### Saved entries

=== Begin Enclosure ===

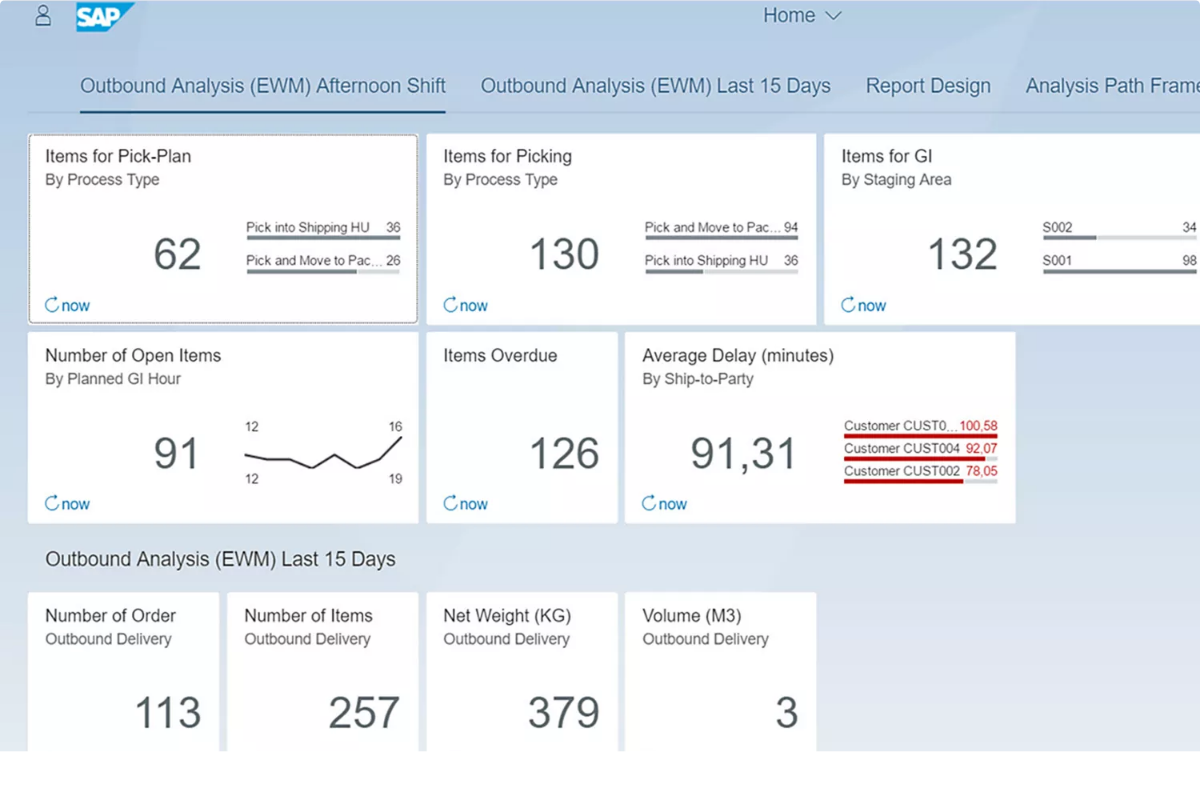Screen dimensions: 1200x800
Task: Open the Volume (M3) tile
Action: pyautogui.click(x=720, y=670)
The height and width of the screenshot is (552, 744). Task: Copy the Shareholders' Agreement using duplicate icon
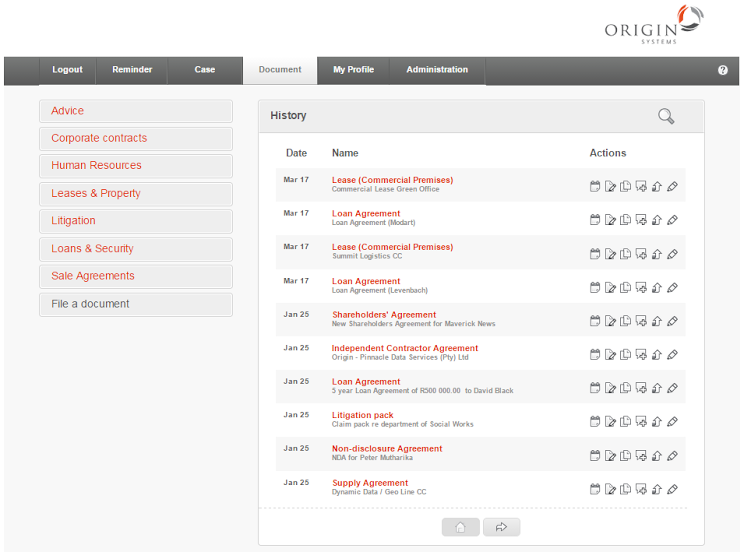625,321
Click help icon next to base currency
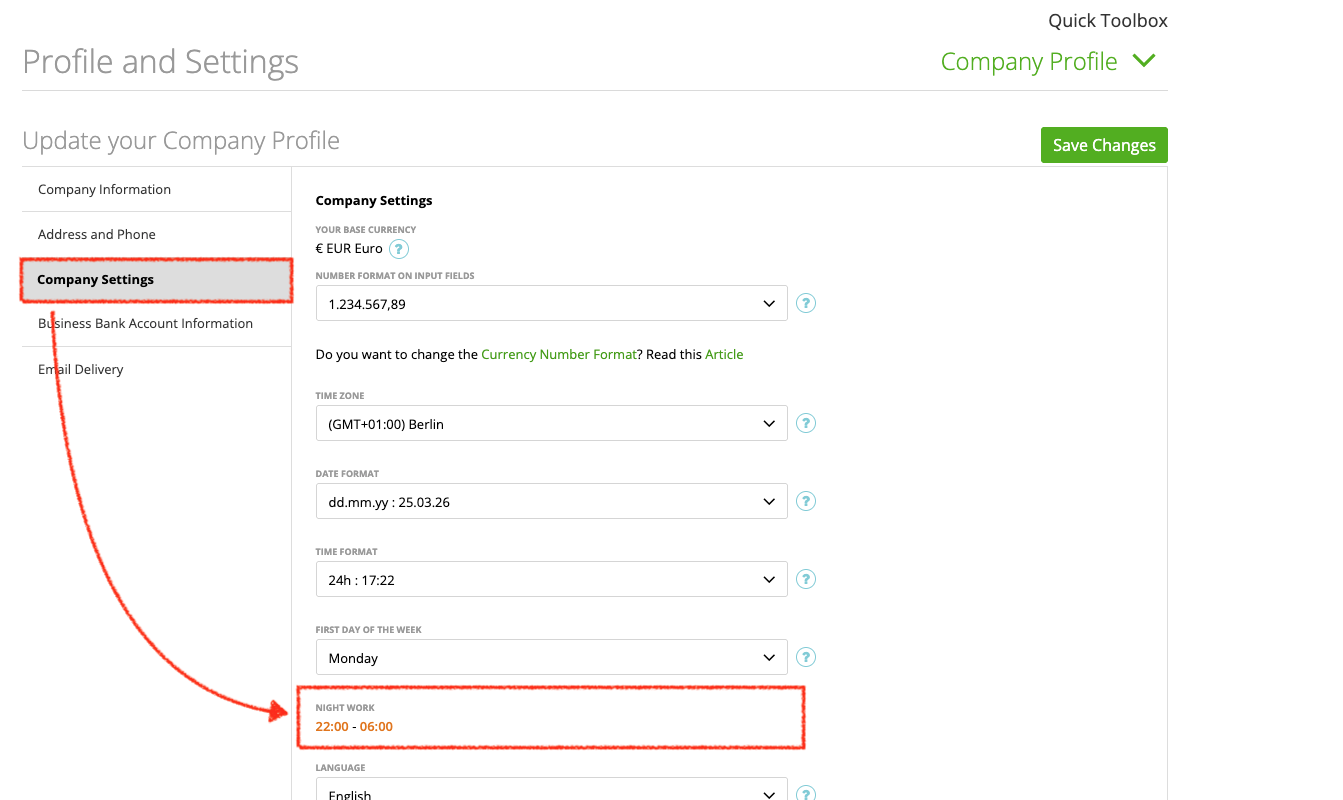This screenshot has width=1343, height=800. (399, 249)
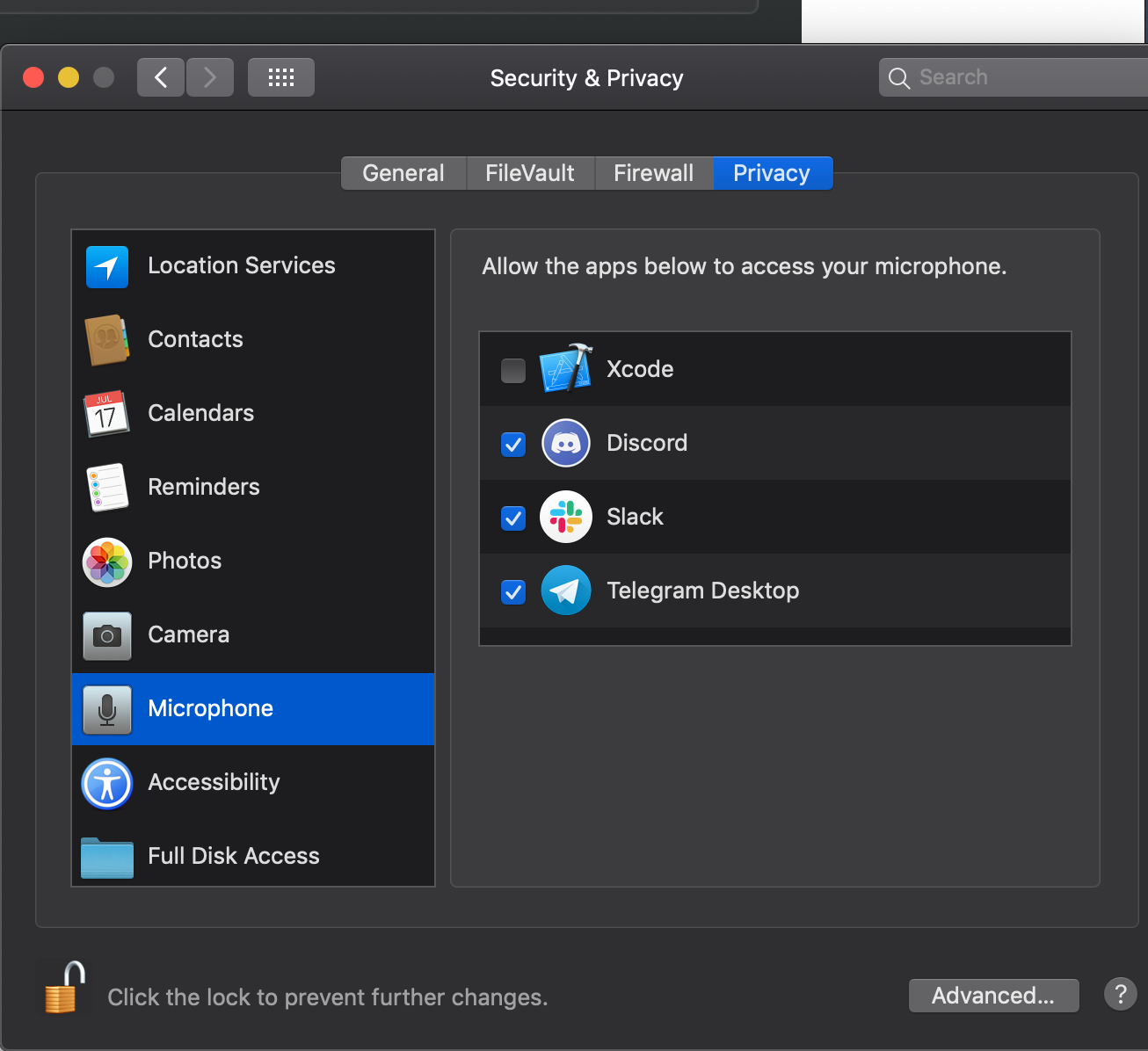Select the Microphone icon
The width and height of the screenshot is (1148, 1051).
[x=106, y=709]
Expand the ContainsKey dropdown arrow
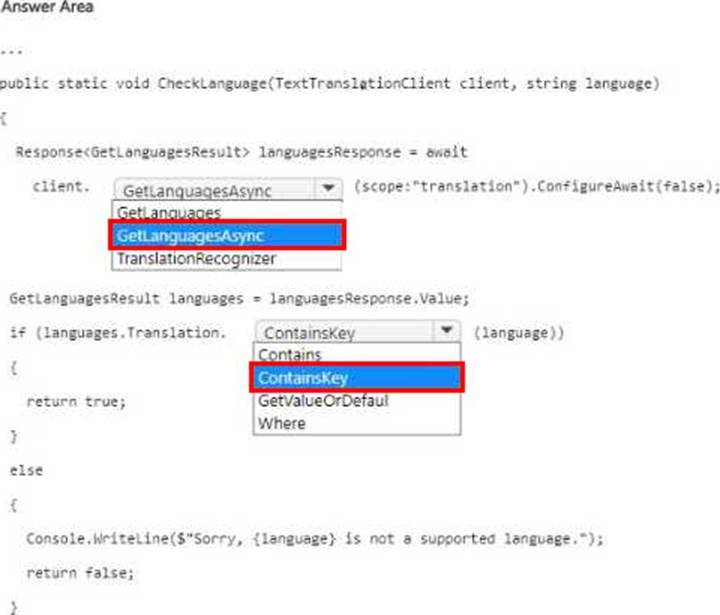The image size is (720, 615). [447, 330]
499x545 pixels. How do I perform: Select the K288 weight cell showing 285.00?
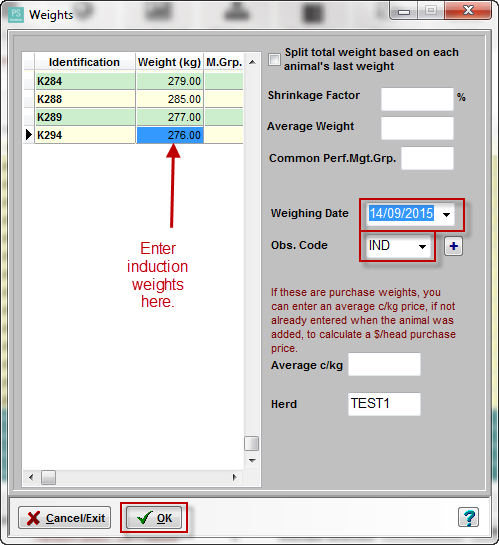pos(170,99)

=== End Enclosure ===

Starting with the line that contains "499x545 pixels. How", print every remaining line of the records above, exactly as it stands. Do not print the pictures.

499x545 pixels. How do I perform: Select the K288 weight cell showing 285.00?
pos(170,99)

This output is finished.